These cases are discussed in this issue.
Also found in this edition are articles on volunteer
work and background checks. Additionally, you will
find articles on the new laws covering Electronically
Stored Information and EEO-1 posting information.
New Cases
1. MEAL AND REST BREAK LAWS
Unfortunately for employers, the California
Supreme Court has recently determined that the
additional one hour of pay required to be paid for
missed meals and/or breaks was a wage, and that a
three-year statute of limitations applied to claims
involving failure to provide meal and/or rest breaks.
Murphy v. Kenneth Cole Productions, Inc.
The Labor Code and the Labor Commissioner's
Wage Orders require that employees be provided a
meal break if they work more than six hours per day,
and a 10 minute rest break for every four hours of
work. The meal break is to be taken by the
completion of the 5th hour of work.
If an employer fails to provide the meal or rest
breaks, the employer is liable for one additional hour
of pay for each work day in which a required meal
and/or rest break was not provided. (Labor Code §
226.7)
This decision has significant impact on California
employers because it greatly increased the time
period during which an employee can bring a claim to
recover the penalties for missed meal or rest breaks.
What Should You Do?
- Take all steps necessary to ensure that all
non-exempt employees are provided a 30 minute
duty-free meal and a 10 minute rest break for each
4 hours of work.
- Keep accurate records of any days an employee is
not provided a duty-free break and compensate
him/her promptly at the next pay period.
- Require employees to certify at the end of the pay
period that they have been provided all rest breaks
(since they are not recorded time) and that they
have been provided and took all duty free meal
breaks
2. AT-WILL EMPLOYMENT
In Dore v. Arnold Worldwide, Inc., a prospective
employee received an offer letter that listed his start
date, compensation details and various benefits
offered by the company. The letter also stated that he
would have a 90 day assessment with his supervisor
and that, at the 90 day assessment, objectives would
be set against which he would be evaluated at the
time of his annual review. In a separate paragraph,
the letter stated that employment with the company
was at-will and continued: "This simply means that
Arnold Communications has the right to terminate
your employment at time just as you have the right to
terminate your employment with Arnold at any time."
The applicant signed the letter and was hired.

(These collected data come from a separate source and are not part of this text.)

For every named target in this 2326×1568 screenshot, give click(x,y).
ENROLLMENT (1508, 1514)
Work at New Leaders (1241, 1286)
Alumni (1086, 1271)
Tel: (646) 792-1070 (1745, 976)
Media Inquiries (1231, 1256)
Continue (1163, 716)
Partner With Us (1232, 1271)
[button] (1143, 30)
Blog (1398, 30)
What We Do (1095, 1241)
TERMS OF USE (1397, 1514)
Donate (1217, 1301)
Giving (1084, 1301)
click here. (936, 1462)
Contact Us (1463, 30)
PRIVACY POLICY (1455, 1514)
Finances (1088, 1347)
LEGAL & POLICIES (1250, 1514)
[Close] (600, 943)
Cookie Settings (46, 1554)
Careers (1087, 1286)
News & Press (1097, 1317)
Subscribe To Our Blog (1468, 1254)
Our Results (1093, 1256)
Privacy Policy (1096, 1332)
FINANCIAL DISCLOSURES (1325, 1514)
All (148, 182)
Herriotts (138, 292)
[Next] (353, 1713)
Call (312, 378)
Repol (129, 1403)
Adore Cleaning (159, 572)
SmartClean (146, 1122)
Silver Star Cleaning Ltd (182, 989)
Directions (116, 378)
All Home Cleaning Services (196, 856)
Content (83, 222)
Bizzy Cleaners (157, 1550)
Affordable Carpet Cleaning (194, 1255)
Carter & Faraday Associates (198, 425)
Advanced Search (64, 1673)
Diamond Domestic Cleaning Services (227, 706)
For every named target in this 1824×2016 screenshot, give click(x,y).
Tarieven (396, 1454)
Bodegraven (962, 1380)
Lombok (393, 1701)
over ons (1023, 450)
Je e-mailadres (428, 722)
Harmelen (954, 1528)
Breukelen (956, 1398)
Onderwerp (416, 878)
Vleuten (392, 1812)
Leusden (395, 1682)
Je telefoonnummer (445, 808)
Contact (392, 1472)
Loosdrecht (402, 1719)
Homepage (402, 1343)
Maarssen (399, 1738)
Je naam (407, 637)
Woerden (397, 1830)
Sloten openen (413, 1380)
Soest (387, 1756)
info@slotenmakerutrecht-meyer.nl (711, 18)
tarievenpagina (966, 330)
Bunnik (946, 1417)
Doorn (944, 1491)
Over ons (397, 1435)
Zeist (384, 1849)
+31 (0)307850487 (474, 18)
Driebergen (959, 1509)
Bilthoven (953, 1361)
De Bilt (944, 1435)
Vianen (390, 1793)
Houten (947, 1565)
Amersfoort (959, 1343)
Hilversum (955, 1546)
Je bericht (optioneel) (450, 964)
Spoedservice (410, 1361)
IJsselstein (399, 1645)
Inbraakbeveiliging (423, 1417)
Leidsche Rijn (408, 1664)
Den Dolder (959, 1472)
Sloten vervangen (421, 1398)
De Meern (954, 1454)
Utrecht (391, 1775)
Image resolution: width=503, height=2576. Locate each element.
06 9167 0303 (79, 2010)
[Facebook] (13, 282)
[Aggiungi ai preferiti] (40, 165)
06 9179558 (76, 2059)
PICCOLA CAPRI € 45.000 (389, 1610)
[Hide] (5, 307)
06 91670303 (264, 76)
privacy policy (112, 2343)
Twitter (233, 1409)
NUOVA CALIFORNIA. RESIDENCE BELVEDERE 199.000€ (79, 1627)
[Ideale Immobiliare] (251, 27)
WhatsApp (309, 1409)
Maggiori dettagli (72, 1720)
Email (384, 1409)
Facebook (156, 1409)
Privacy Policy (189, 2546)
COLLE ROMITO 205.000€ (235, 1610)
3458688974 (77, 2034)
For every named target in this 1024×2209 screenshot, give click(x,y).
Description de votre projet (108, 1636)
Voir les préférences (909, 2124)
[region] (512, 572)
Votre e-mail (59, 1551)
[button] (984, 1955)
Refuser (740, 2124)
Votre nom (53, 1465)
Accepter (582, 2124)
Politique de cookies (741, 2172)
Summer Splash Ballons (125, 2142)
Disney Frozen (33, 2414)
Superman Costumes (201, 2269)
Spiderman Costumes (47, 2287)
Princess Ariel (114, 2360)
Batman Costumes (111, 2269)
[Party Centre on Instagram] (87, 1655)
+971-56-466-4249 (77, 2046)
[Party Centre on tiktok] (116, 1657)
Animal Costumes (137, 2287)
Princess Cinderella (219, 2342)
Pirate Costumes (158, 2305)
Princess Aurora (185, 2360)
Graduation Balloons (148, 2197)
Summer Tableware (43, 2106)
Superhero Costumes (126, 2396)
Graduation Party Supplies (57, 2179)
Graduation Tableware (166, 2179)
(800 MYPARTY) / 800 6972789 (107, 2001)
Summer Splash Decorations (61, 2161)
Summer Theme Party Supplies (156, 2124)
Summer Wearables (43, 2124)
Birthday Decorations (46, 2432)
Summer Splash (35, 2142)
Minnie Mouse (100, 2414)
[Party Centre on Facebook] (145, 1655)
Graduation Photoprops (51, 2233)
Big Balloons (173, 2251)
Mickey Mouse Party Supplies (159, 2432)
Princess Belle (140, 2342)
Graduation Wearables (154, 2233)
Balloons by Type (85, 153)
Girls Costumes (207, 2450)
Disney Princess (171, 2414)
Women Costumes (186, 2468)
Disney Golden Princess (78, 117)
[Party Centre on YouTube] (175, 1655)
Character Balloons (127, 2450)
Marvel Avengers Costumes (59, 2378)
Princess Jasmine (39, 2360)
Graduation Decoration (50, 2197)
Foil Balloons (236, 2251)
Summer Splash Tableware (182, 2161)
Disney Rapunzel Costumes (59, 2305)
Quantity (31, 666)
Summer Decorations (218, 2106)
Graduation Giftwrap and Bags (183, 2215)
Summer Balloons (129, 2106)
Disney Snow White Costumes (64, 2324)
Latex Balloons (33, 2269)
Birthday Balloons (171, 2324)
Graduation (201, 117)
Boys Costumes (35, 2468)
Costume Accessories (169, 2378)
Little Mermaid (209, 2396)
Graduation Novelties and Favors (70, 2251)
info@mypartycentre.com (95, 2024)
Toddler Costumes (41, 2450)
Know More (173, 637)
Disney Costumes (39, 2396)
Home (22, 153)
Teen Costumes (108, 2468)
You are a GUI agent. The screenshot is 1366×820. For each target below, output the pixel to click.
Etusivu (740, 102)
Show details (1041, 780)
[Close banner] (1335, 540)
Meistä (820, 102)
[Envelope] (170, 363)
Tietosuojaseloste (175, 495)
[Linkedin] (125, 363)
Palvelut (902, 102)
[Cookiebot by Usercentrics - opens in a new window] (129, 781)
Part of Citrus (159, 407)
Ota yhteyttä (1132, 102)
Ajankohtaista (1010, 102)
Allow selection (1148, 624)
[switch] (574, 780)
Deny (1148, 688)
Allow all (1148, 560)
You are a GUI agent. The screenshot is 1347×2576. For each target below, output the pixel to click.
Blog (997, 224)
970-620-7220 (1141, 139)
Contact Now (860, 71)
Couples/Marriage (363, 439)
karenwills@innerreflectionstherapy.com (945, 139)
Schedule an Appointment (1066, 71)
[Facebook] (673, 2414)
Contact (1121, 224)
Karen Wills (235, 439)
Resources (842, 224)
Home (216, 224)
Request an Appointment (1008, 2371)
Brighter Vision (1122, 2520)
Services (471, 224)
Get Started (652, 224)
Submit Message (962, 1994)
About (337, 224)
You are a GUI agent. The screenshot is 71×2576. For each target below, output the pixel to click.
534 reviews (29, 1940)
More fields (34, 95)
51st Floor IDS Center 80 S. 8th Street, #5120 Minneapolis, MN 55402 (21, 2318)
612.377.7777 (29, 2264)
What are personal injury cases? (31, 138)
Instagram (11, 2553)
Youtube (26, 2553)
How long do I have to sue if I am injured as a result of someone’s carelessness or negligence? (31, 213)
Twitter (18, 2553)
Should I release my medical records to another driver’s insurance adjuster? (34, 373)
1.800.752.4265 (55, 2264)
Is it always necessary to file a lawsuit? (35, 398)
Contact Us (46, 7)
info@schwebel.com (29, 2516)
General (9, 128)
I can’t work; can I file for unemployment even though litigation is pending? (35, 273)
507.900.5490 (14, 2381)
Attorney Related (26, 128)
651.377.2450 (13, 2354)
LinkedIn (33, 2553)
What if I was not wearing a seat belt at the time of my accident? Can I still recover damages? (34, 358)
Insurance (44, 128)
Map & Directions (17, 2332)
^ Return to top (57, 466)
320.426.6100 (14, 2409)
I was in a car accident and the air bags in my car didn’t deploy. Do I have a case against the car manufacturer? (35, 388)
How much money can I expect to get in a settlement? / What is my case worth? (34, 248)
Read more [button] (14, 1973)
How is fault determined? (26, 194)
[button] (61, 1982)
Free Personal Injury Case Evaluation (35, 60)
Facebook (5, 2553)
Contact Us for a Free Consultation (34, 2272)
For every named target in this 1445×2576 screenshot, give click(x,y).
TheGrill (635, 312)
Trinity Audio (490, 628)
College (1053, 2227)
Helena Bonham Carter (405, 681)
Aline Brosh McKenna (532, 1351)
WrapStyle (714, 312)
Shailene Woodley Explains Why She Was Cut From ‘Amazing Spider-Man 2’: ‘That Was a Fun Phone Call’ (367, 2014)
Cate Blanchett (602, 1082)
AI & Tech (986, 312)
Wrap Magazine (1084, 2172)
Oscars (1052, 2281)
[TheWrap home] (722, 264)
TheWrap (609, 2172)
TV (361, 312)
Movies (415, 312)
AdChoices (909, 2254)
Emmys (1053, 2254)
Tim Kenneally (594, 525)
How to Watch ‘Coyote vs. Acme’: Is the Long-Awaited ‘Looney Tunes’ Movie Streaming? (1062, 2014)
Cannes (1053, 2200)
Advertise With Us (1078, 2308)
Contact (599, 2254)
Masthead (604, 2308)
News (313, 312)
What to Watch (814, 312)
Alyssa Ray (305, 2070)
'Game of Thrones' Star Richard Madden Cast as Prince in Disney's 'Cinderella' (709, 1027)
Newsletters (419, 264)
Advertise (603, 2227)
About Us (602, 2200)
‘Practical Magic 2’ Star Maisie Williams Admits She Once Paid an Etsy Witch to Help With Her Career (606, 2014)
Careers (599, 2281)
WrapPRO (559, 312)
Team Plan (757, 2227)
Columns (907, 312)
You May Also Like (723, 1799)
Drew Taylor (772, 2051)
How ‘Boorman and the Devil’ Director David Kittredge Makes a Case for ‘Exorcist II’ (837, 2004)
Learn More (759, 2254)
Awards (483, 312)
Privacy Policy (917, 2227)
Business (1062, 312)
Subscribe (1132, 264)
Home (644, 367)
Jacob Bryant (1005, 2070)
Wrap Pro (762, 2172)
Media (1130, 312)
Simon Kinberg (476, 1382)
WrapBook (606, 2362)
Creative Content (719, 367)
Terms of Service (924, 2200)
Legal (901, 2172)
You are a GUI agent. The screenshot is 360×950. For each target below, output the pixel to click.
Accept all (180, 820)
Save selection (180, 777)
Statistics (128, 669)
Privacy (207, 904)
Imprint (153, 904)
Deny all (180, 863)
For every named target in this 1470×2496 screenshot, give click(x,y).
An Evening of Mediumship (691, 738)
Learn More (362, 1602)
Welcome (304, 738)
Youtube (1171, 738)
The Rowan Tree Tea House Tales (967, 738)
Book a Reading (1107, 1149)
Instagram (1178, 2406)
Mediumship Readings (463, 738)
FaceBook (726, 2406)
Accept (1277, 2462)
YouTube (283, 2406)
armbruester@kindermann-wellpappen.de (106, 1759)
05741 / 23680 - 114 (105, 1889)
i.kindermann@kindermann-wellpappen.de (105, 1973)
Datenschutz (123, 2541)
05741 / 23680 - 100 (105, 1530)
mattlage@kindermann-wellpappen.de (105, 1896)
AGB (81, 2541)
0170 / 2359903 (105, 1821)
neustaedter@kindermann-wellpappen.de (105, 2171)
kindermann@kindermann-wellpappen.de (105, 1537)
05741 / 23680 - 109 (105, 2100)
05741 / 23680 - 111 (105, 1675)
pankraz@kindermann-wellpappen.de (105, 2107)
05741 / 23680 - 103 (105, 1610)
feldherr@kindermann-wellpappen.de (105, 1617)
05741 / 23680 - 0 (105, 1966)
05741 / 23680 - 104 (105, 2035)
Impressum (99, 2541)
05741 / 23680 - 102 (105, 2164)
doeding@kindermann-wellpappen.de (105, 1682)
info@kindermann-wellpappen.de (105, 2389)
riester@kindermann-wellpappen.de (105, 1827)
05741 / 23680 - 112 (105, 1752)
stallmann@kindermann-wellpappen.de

Shortly after employment, he was terminated, and
sued arguing that the letter created an express or
implied agreement that his employment was
terminable only “for cause.” The California Supreme
Court found that the company’s letter was a clear and
unambiguous expression of the company’s intent that
he be an “at-will” employee, and that the 90-day
assessment and annual review neither expressly nor
impliedly conferred on the employee the right to be
terminated only “for cause.”
What Should You Do?
- Review your company’s offer letters, and new
employee forms to ensure the at-will provisions
are clear and unambiguous.
- Train managers and HR personnel on proper
techniques to avoid making promises or creating
implied contracts with employees.
BACKGROUND CHECKS
Does your company use a third party (“consumer
reporting agency”) to obtain background information
including confirmation of social security numbers,
educational or work history, credit reports, driving
records or criminal records as part of background
checks for applicants or employees? If so, the Fair
Credit Report Act. (FRCA) imposes certain duties on
the company.
A recent survey found that 80% of those surveyed
conduct background checks on applicants. At least
10% of respondents stated that they did not comply
with the FRCA requirements for authorization and
disclosure.
Conducting background checks is critical in
today’s workplace and all employers are encouraged
to undertake some form of background check.
This Newsletter contains a brief summary of the
rules. Additional rules may apply if you use
“investigative” reports, and the Fair and Accurate
Credit Transactions Act may impose even more rules.
Before you request consumer reports on applicants or
employees, take the following steps.
What Should You Do?
- In a "separate document" make a clear and
conspicuous disclosure to the applicant or
employee in that a report may be requested.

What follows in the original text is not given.